Problem: Count the lines in the entries below that contain the word "pixels". Reply with only that number.

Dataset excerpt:

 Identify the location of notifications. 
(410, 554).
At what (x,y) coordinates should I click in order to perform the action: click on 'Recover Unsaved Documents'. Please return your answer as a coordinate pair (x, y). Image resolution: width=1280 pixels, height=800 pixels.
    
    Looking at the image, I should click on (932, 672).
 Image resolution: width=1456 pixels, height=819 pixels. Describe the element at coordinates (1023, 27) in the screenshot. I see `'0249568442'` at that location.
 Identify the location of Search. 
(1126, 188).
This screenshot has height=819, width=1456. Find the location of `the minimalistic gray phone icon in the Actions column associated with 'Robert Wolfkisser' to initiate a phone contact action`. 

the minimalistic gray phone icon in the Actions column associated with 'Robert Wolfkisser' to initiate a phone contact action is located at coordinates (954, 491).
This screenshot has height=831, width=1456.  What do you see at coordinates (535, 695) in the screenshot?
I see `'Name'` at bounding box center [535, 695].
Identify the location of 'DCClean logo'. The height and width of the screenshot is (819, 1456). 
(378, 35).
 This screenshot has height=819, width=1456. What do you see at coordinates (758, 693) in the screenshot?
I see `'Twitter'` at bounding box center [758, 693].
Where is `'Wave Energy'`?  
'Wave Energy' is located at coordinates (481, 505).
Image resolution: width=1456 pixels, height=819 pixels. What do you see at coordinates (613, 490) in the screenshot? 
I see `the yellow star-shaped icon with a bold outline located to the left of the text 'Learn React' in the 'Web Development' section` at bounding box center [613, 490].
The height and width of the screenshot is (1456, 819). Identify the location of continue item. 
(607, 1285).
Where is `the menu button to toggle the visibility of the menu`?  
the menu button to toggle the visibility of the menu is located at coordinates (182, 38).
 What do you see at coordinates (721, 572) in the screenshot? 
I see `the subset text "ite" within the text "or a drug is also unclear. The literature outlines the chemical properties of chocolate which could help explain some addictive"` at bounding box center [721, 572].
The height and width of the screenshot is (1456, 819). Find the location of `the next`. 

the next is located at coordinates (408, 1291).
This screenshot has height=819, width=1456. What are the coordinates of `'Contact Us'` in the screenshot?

Output of the task: 3